In plants, oxidative stress is one of the major causes of damage as a result of various environmental stresses. Oxidative stress is primarily because of the excessive accumulation of
reactive oxygen species (ROS). The amplification of ROS damage is further stimulated by the accumulation of toxic degradation products, i.e.

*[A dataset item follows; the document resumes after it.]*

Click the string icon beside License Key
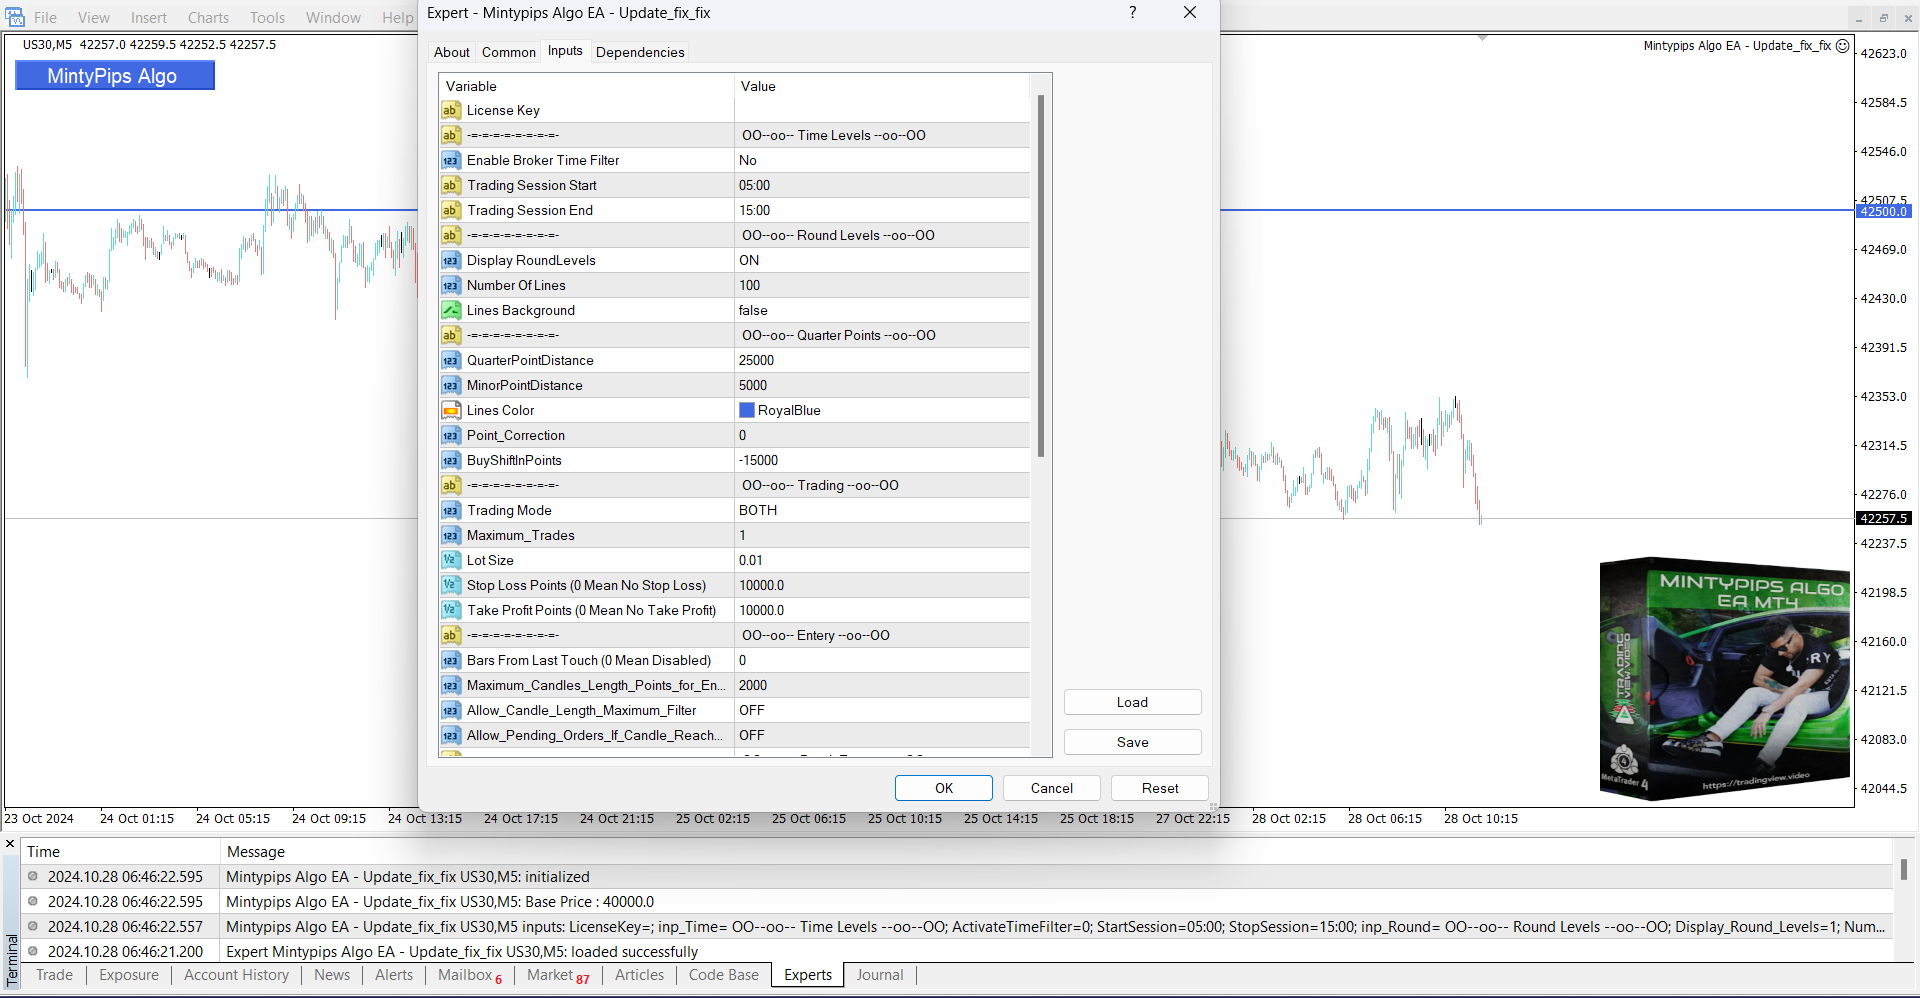Image resolution: width=1920 pixels, height=998 pixels. (x=451, y=111)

aldehydes, arising from reactions of ROS with
lipids and
proteins. Previously, the isolation of
dehydration-inducible genes encoding
aldehyde dehydrogenases (ALDHs) was reported from the desiccation-tolerant plant Craterostigma plantagineum and Arabidopsis thaliana. ALDHs belong to a family of
NAD(P)+-dependent
enzymes with a broad substrate specificity that catalyze the oxidation of various toxic
aldehydes to
carboxylic acids. Analysis of transcript accumulation revealed that Ath-ALDH3 is induced in response to NaCl,
heavy metals (Cu2+ and Cd2+), and chemicals that induce oxidative stress (
methyl viologen (MV) and H2O2). To investigate the physiological role and possible involvement of ALDHs in stress protection, we generated transgenic Arabidopsis plants overexpressing Ath-ALDH3. Transgenic lines show improved tolerance when exposed to
dehydration, NaCl,
heavy metals (Cu2+ and Cd2+), MV, and H2O2. Tolerance of transgenic plants is correlated with decreased accumulation of lipid peroxidation-derived reactive
aldehydes (as measured by
malondialdehyde) compared to wild-type plants. Increased activity of Ath-ALDH3 appears to constitute a detoxification mechanism that limits
aldehyde accumulation and oxidative stress, thus revealing a novel pathway of detoxification in plants. We suggest that Ath-ALDH3 could be used to obtain plants with tolerance to diverse environmental stresses.